We're winding down on the preliminaries here, the checklist of things you need to concern yourself with before launching into self-publishing, and we're to the area that I've seen people have the most reluctance to tackle: marketing yourself.
You've got a great book, you've proofread and edited it meticulously, you've got a stunning cover and fabulous formatting. None of that matters if no one knows it exists. Everything you've done up till this point has been to ensure that once a reader sees your book they'll pick it, devour it, and eagerly await your next masterpiece. But they have to see the book. They have to either seek it out or stumble across it. If you want to sit back and wait for readers to come astumbling, be my guest. You'll probably have quite a wait, especially since self-publishing is just starting to blossom and it's only going to get more crowded from this point forward.
Make no mistake, a critical part of your marketing is tied up in your cover, your blurb and description, and your search tags (more about all that at a later date), but you've also got so get your name out there. Think of the web as a giant writer's conference. It's time to shmooze and get connected, hang out in the bar, strike up a conversation, set up a table to display your wares.
If I had a dollar for every time I've heard or read an author say, "But I don't have time for that!" and then show back up to ask, "How come nobody's buying my book?" I'd probably be able to pay for the new clutch I just put in my car. Get over it. I've got five kids (the youngest in kindergarten), a full-time freelancing business that takes a minimum of 40 hours a week, and a household to run. If I can find time to both write and do self-promotion, anybody can. The hope of course is that at some point in the future I'll quit the freelancing job and I'll be established enough that self-promotion will take far less time, but when you're starting out, you've got a mountain to climb.
Where to start up that sheer rock face? Forums, news groups, blogs, email groups. Read, familiarize yourself with what's out there. When you have something to contribute, post. Have a good question? Ask it. Talk about yourself. Talk about yourself some more, but don't be obnoxious. Be a good web citizen and offer some value. Don't ask for favors unless you're willing to do some in return. Be polite. Be well-informed. Make friends. When the situation presents itself, join groups. Earn someone's respect. You need a network in the writing/publishing/reading community and you need to build it bit by bit.
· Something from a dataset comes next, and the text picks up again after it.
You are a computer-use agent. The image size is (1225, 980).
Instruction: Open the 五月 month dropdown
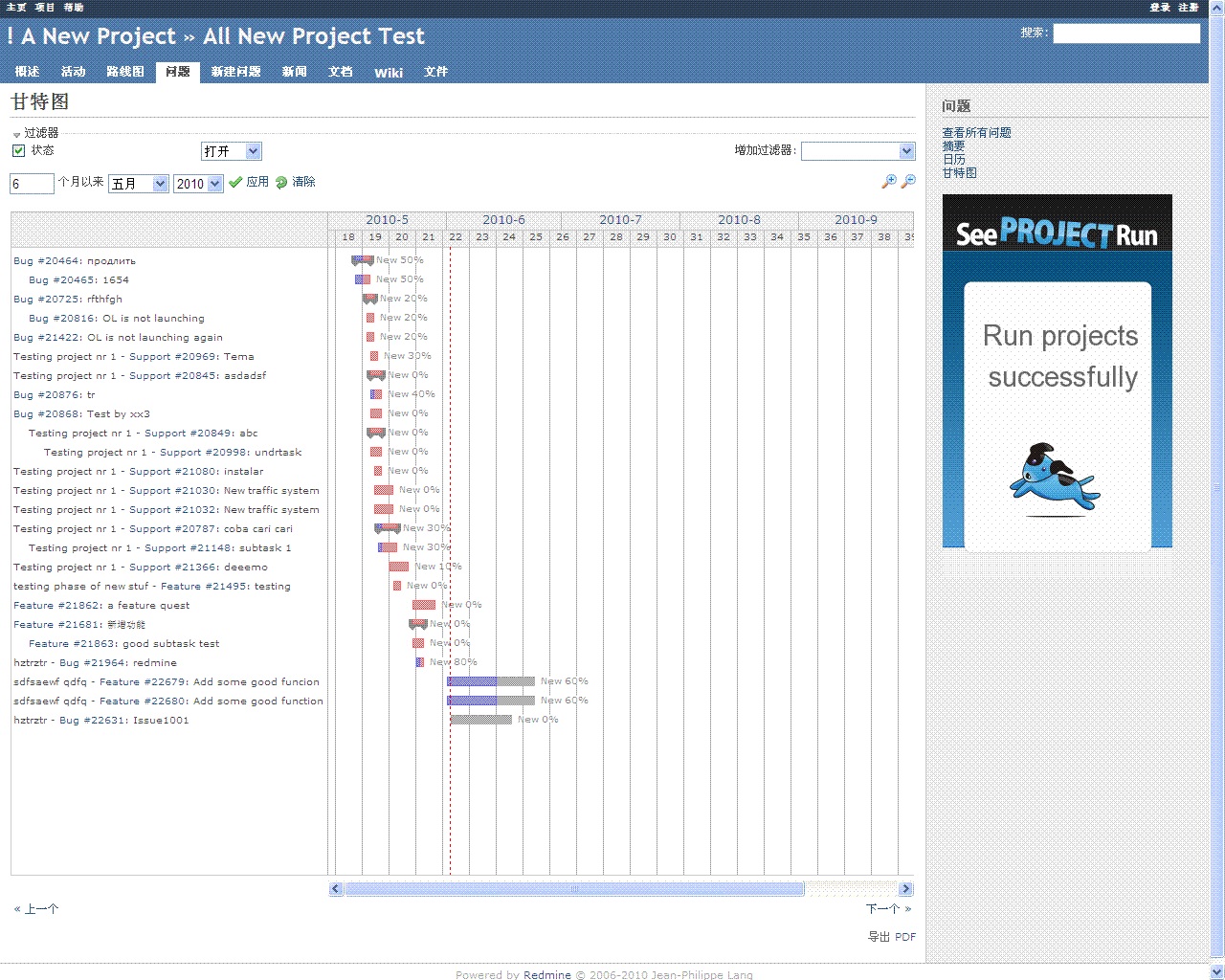(x=138, y=183)
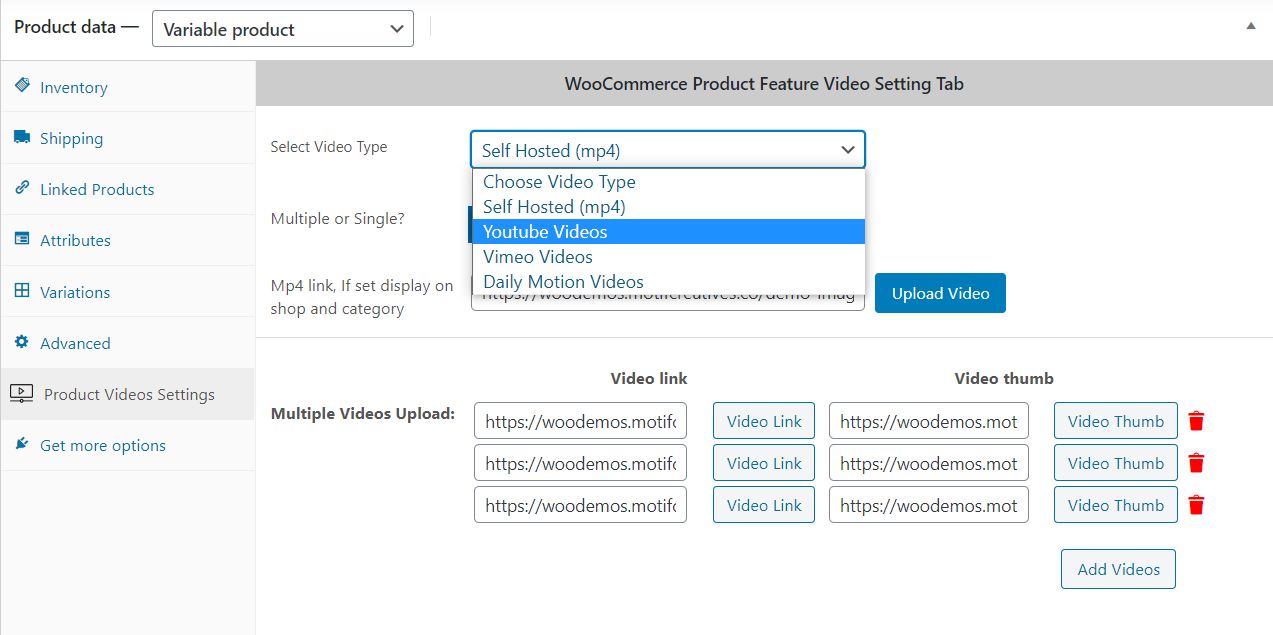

You'll need an author's website. When people want to look you up, they'll need somewhere to go. You can go the fancy route and buy a domain and take the time to design (or have designed) a website. Or you can go the easier route and set up a site on WordPress or Blogger. (The pros, cons, and possibilities in another post).
It's a great idea to have a blog. It may be time-consuming and intimidating, but good grief, you're a writer. TALK! WRITE! Remember the three C's: Current, Cogent, Catchy. Blog regularly, blog something well-thought-out and interesting, and do it in a way that's eye-catching and invites people to add you to their RSS feed or bookmark your blog. If you feel it's too much to handle, form a group with friends and take turns. It doesn't have to be fancy, but it does need to have some passion.
Take advantage of social media. Have a Facebook page, or maybe a Facebook page for your book, series, or protagonist. Use Twitter. Set up your own little empire where you can get the word out and interact with readers and other writers.
These are all preliminary steps that you should take now. Soon you'll have to worry about sending out copies to reviewers, planning launch events, attending conferences, marketing materials, blog tours, and myriad other things you can do to market yourself. Before you get to that stage, you need to have a foundation online and in your local community. It takes time, and the time to start is long before you have a book to actually market.